We focused our attention on norquetiapine. In our in vitro systems, ahNPCs can also differentiate toward glial lineages, giving rise to astrocytes (GFAP⁺ cells) and oligodendrocyte precursors (NG-2⁺ cells). The percentage of GFAP⁺ cells was significantly reduced in 1 nM norquetiapine-treated cells (–51.5% vs. vehicle-treated cells, P < 0.01; Figure 4A–C). Similar results were obtained when we evaluated the NG-2⁺ cell population. 1 nM norquetiapine significantly reduced the percentage of oligodendrocyte precursors compared to vehicle (–43.1% vs. vehicle treated cells, P < 0.001; (Figure 4D–F). Representative confocal microscopy images of norquetiapine-treated GFAP⁺ (Figure 4C) and NG-2⁺ cells (Figure 4F) are included for comparison with vehicle-treated conditions (Figure 4B for GFAP and Figure 4E for NG-2 immunostaining). Altogether these data demonstrate that norquetiapine significantly promoted neuronal differentiation of ahNPCs at the expenses of nonneuronal lineages.

Norquetiapine exerts proneurogenic effects at the expense of glial differentiation and involves β₂- and α₂-adrenergic receptors.

Significant reduction in the percentages of GFAP⁺(A) and NG-2⁺(D) cells after exposure to 1 nM NORQ. Data are expressed as percentage of cells normalized to vehicle (mean ± SD); **P < 0.01, ***P < 0.001, vs. vehicle-treated cells (two-tailed Student’s t-test). Representative confocal microscopy images of ahNPCs differentiated in presence of vehicle (B, E), NORQ 1 nM (C, F) and immunolabelled with GFAP (B, C; original magnification: 40×. Scale bars: 20 μm) and NG-2 (E, F; original magnification: 63×. Scale bars: 10 μm). GFAP⁺ and NG-2⁺ cells are indicated (arrows). Nuclei were stained with Hoechst (blue). Effects of NORQ (0.1–10 nM) on ahNPC neuronal differentiation in presence of the β₂-adrenergic receptor selective antagonist ICI 118551 (ICI; 100 nM) (G) and in presence of the α₂-adrenergic receptor antagonist idazoxan (IDZ; 10 nM) (H). Data are expressed as percentage of cells normalized to vehicle (mean ± SD). ***P < 0.001, vs. vehicle-treated cells (one-way analysis of variance followed by Tukey’s *post hoc* test). ahNPC: adult hippocampal neural progenitor cell; GFAP: glial fibrillary acidic protein; MAP-2: microtuble-associated protein-2; NG-2: chondroitin sulfate proteoglycan; NORQ: norquetiapine.

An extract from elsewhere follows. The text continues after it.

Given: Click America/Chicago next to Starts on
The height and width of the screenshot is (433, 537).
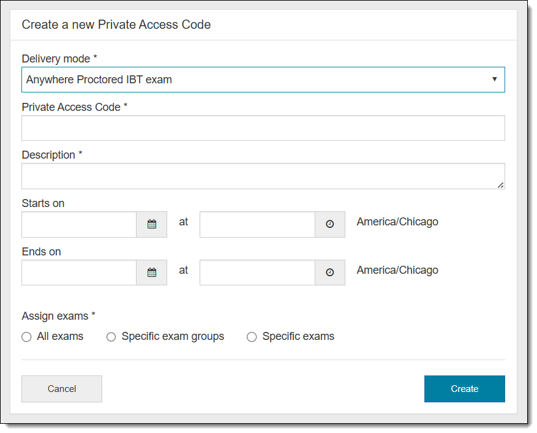Looking at the screenshot, I should (x=397, y=222).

Activation of β₂ and α₂ adrenergic receptors mediate norquetiapine proneurogenic effects

Both quetiapine and norquetiapine are characterized by their ability to interact with multiple receptor systems. Additionally, norquetiapine by blockade of NET increases noradrenergic tone which in turn promotes the formation of new mature neurons in the adult mammalian brain (Nyberg et al., 2013). Recent work from our as well as from other laboratories demonstrated the presence of NET in adult murine NPCs and the contribution of distinct AR receptors in the positive modulation of adult neurogenesis both in vivo and in vitro (Masuda et al., 2012; Meneghini et al., 2014; Bortolotto et al., 2017, 2019). For this purpose, ahNPCs were exposed to norquetiapine in presence of the selective β₂-AR antagonist ICI 118551 (100 nM) or its vehicle. In line with such previous studies, ICI 118551 per se had no effect on ahNPC neuronal differentiation (Figure 4G). Conversely, the drug completely prevented norquetiapine-mediated increase of MAP-2⁺/nestin^– cells at both tested concentrations (0.1–1 nM; Figure 4G). Similar effects were observed on the MAP-2⁺/nestin⁺ neuroblast population (data not shown). Adult NPCs also express α₂-AR (Meneghini et al., 2014). We evaluated the contribution of α₂-AR engagement in response to norquetiapine exposure by using the selective antagonist idazoxan at 10 nM concentration. The drug had no effect on ahNPC differentiation per se (Figure 4H). When tested in presence of norquetiapine (0.1–1–10 nM), idazoxan fully counteracted its proneurogenic effects both on MAP-2⁺/nestin^– cells (Figure 4H) and MAP-2⁺/nestin⁺ population (data not shown). Altogether these data identify β₂- and α₂-AR subtypes as mediators of norquetiapine proneurogenic activity in vitro.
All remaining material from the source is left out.